Artificial Intelligence Techniques
The application of artificial intelligence, machine learning, and Big Data analytics is ubiquitous, touching all sectors of the society, and medicine and biomedical informatics are no different. While many extant AI techniques can be applied to clinical problems, there are many unique challenges associated with the medical domain that limit direct application. These include regulatory restriction such as HIPAA making it difficult to collect and share data, data persistence issues due to the sheer volume of data generated by the hospitals and other health care providers, and contending with missing or incomplete data. Moreover, there are epistemological issues surrounding medical conditions and diagnoses themselves, in that many common conditions have unclear definitions, making supervised learning challenging.
To address these issues, our lab is developing novel techniques in data analysis, machine learning, and time series analysis. These include creating new models that can handle uncertainty in data labels and data availability, mathematical techniques for handling missing or noisy data, and preserving the underlying structural or temporal nature of data within our analysis.
Decision Support Systems
Novel physiological monitoring systems producing highly informative signals and images, as well as machines collecting molecular data with high-throughput techniques, have provided researchers with a wealth of new knowledge. However, in order to conduct an in-depth study of the causes and mechanisms for many diseases and illnesses and design reliable decision support systems, the analysis of the data from a single high-throughput system or a single image/signal modality may not suffice. It has become evident that integration and processing of all sources of information, from molecular to macroscopic level is the only method of forming an accurate model and therefore generating reliable clinical recommendations.

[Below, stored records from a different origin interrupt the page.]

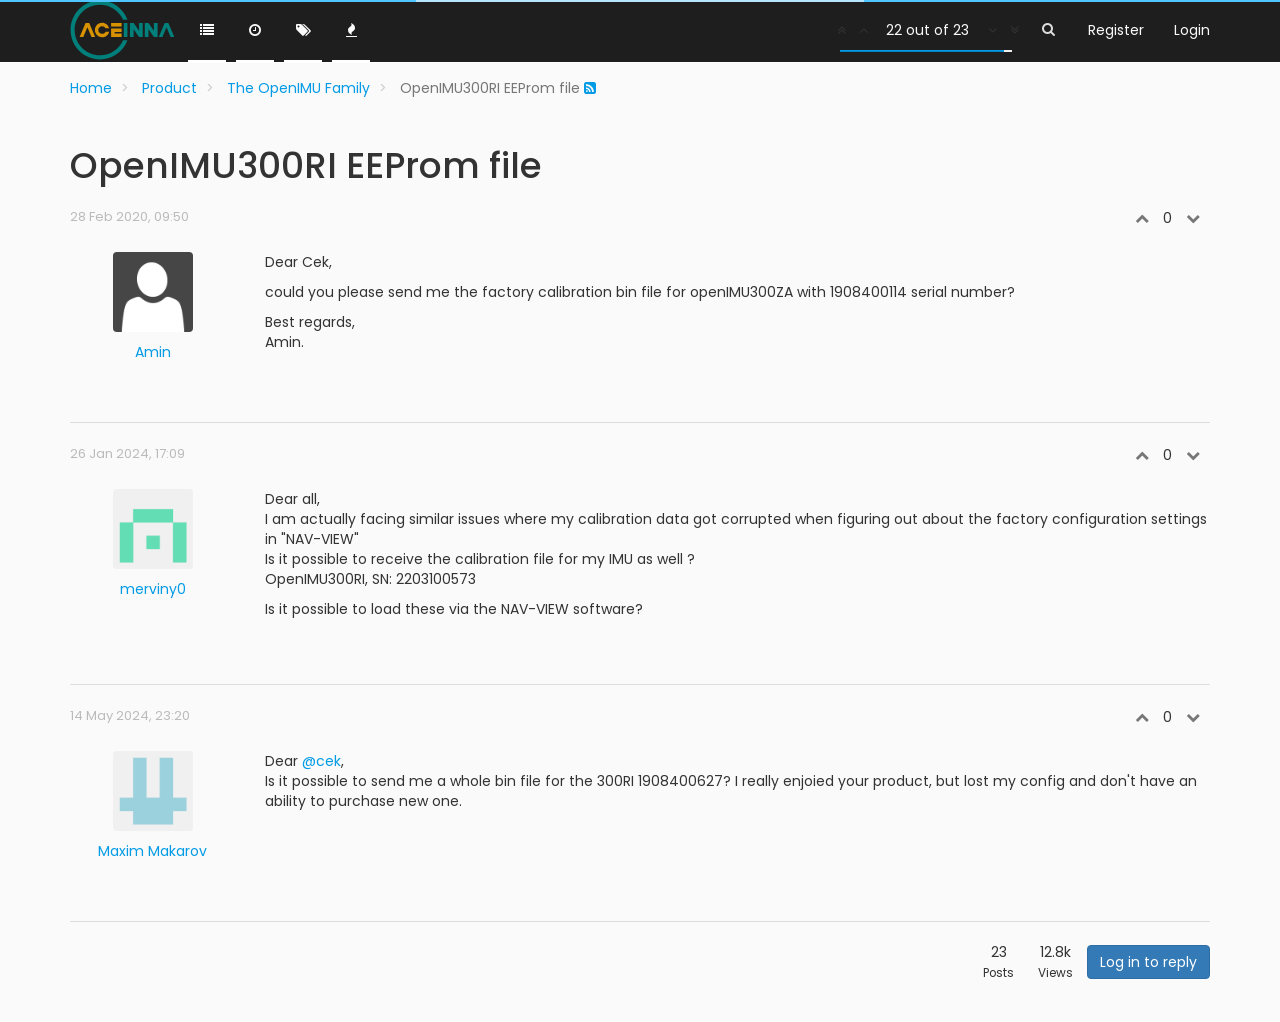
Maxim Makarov (152, 851)
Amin (153, 352)
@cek (321, 761)
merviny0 (153, 589)
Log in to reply (1148, 962)
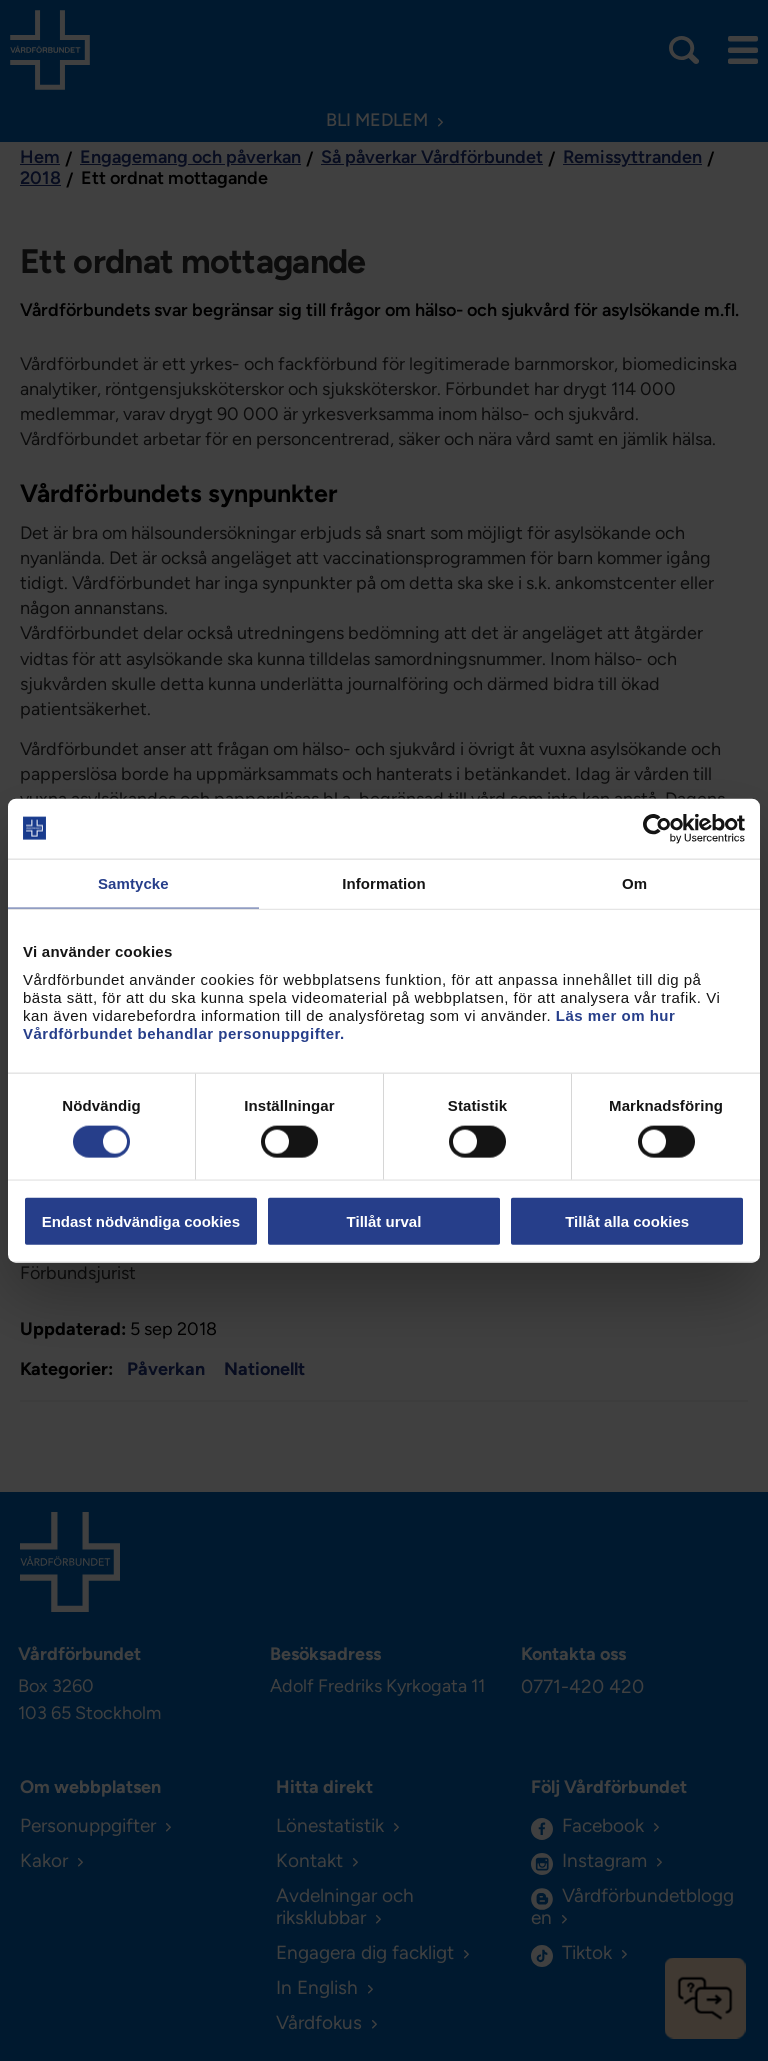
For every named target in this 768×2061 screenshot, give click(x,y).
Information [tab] (384, 882)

On multiple clinical applications and in collaboration with researchers from diverse fields of research, we have been designing integrative frameworks to create computational models that integrate and process all typical sources of information including clinical images, clinical signals, proteomic and genomic data, and prior clinical knowledge, in order to form a single multi-faceted model of the process under study. Examples of such ensemble decision support systems include designing computational models for the wound healing process, signal processing methods to predict hemodynamic instability, computer aided decision support systems for traumatic brain injuries and computer aided decision support systems for traumatic pelvic/abdominal injuries.
The race is on to develop autonomous vehicles, with traditional automotive manufactures competing against technology companies both small and large. There is a wide range of what is meant by an "autonomous vehicle". The Society of Automotive Engineers (SAE) has sought to standardize this terminology by devising a scale (J3016) that delineates the degree of automation within a vehicle. The scale ranges from 0 (no automation) to 5 (full automation). Levels 1 and 2 contain technologies that are already commonplace within vehicles, such as cruise control and parking assistance. However, these levels of autonomy still assume that the driver is ultimately responsible for monitoring the driving environment. From level three and up, the responsibility for monitor the environment, including the driver's fitness to operate the vehicle, is placed upon the in-vehicle system.

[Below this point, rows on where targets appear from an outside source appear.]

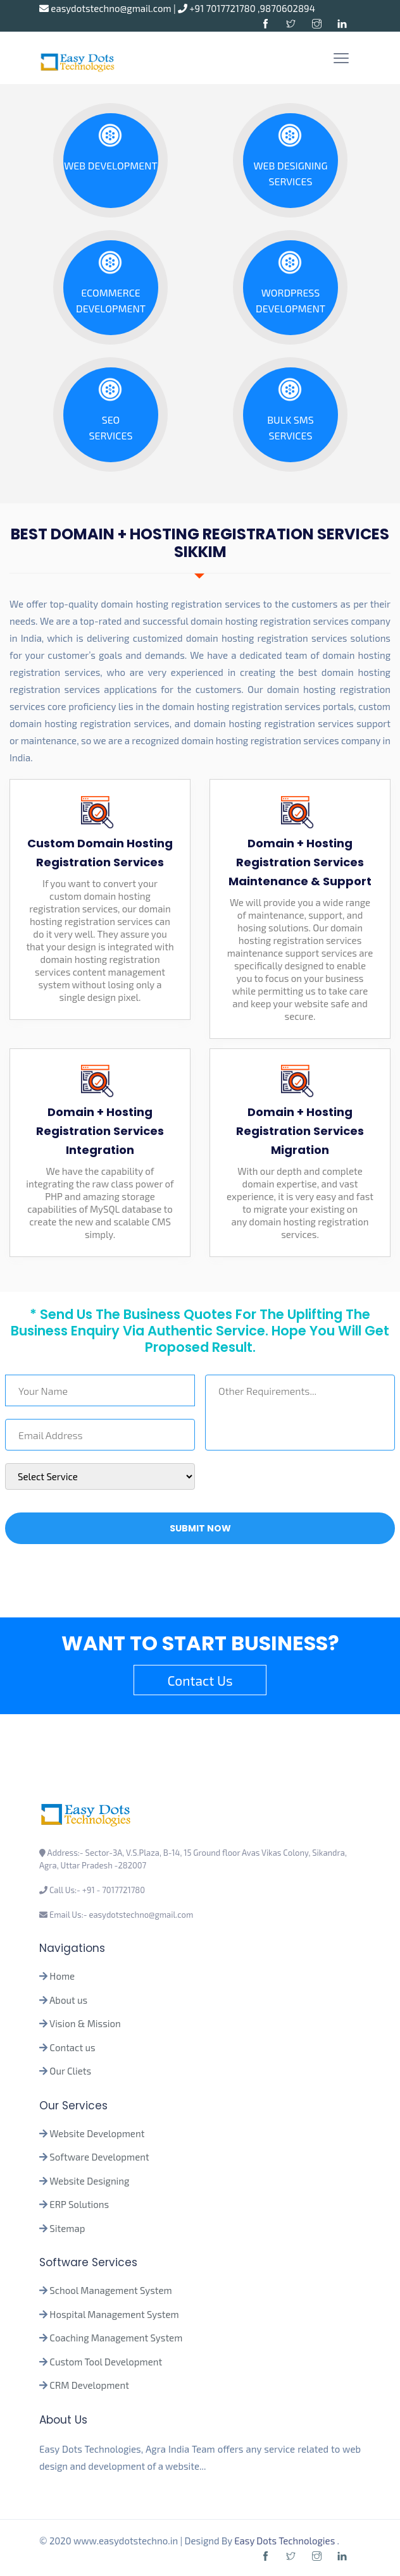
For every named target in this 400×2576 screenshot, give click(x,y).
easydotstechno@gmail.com (106, 8)
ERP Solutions (79, 2204)
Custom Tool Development (105, 2361)
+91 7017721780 (218, 8)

The ability of a driver to safely operate the vehicle is comprised of many factors, including the driver's attention to the road, level of alertness, and health. By integrating various imaging and health sensors, along with analytical software, into the vehicle’s onboard computing systems, vehicles at all levels of autonomy can improve driver safety and reduced accidents and mortality. Even when vehicles reach full autonomy (level 5), there will still be a need for vehicles to monitor the health and wellbeing of its passengers, and potentially alert public safety officials or health experts of threats to physical safety or medical emergencies.
Wearable devices deemed to monitor the health and well-being of an individual are ubiquitous in the consumer market. Devices such as Fitbit, the Apple Watch, and others, tend to use simple sensors such as EDA and PPG to derive a variety of health signals. In the clinical setting, there is a strong need to use non-invasive and potentially more cost effective monitoring device. However, many of the consumer grade devices are of insufficient quality to be used in a clinical setting. For clinical grade devices, there are still issues concerning battery life, sensor noise, and ease of use.
Our lab has taken a two-prong approach to improving the use of wearable devices in the clinical setting. We have developed our own wearables sensors, and are actively working on showing the clinical significance of the measurements the sensors produce. We have also worked on improving extant sensor technology by de-noising the signals generated by the various sensors in a device, as well as optimizing their use with respect to battery life.